Friday, August 18, 2006

2770 Veritas Vincit

This Latin motto, "Truth Conquers," would make an interesting blog title, I thought. Upon checking, I discovered 5 other people thought so too and had used it in some form or other. So, I guess I won't use it. It was the motto for the college that used to be in Mt. Morris, Illinois. I looked at a site that reported on college mottoes, and this one doesn't seem to be in use any longer. Interesting.

When the Methodist Episcopal Church reprentatives drove a stake in the prairie at a high point where they would establish a seminary, there weren't any houses or settlers, although a few white families had been settling in the area. The village was laid out by the trustees of Rock River Seminary which owned all the land where the town now stands. But it was the local people, mostly recently arrived from Maryland who donated the money and the land, 480 acres, to induce the church to take on this challenge of establishing a school in the middle of nowhere. Alexander Hamilton's son had explored the area and Abraham Lincoln fought the Indians near by, but there wasn't much going on.

The college prospered for awhile, but the Methodists established another college in Evanston (Northwestern) and that sort of ate into the pool of potential students.

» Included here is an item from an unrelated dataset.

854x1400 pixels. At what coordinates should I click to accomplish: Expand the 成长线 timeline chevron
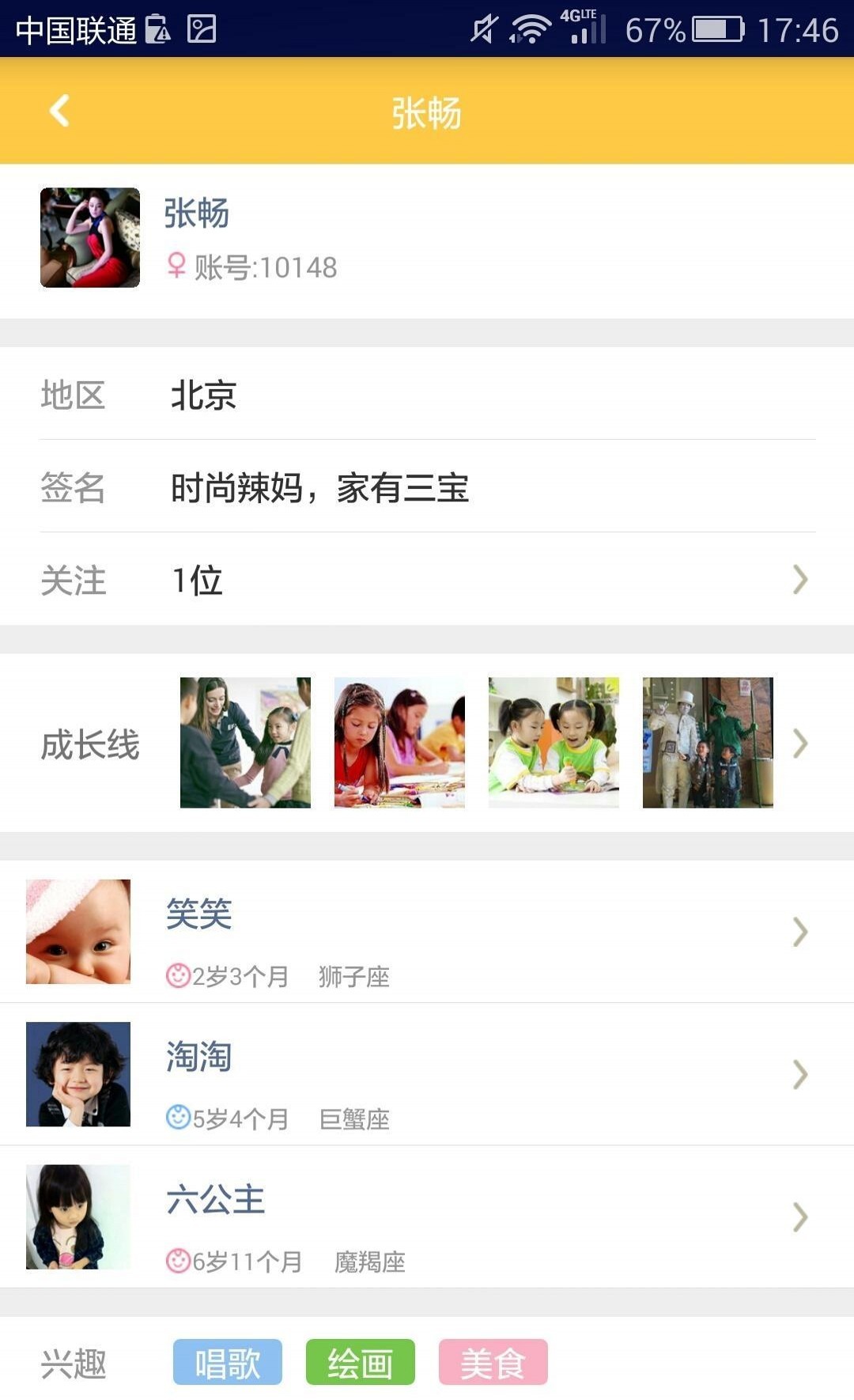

But it did turn out about 7,500 students, a lot of them clergy, lawyers, politicians, editors and businessmen before it closed in 1878. It was reopened in 1879 by a group of Brethren businessmen as an institution for their young people (now Church of the Brethren), and it became Mount Morris Seminary and Collegiate Institute, and then Mt. Morris College. After a fire in 1931, the college closed in 1932 (there had also been a fire in 1912, but the college rebuilt). My parents were freshmen when it burned; my mother's parents had also met there. In 1994 the town school system merged with Oregon with high schoolers being bussed. In 2004 the elementary school was destroyed by fire, and now the little ones are bussed too. The original high school where I had classes for a year, later became a junior high, and it burned in 1989 (no longer in use as a school).

The current students have all adjusted--probably better than the adults. Just as my generation had no memory of the college except what our parents told us, so there will soon be young people who have no memory of a town school. It does seem odd now to me, an outsider for many years, that the little town created because people cared about education, doesn't have a college, or a high school or an elementary school.

Information from "Mt. Morris Past and Present" by Harry G. Kable, rev. ed., 1938 and photo from "The 1929 Life" of Mt. Morris College.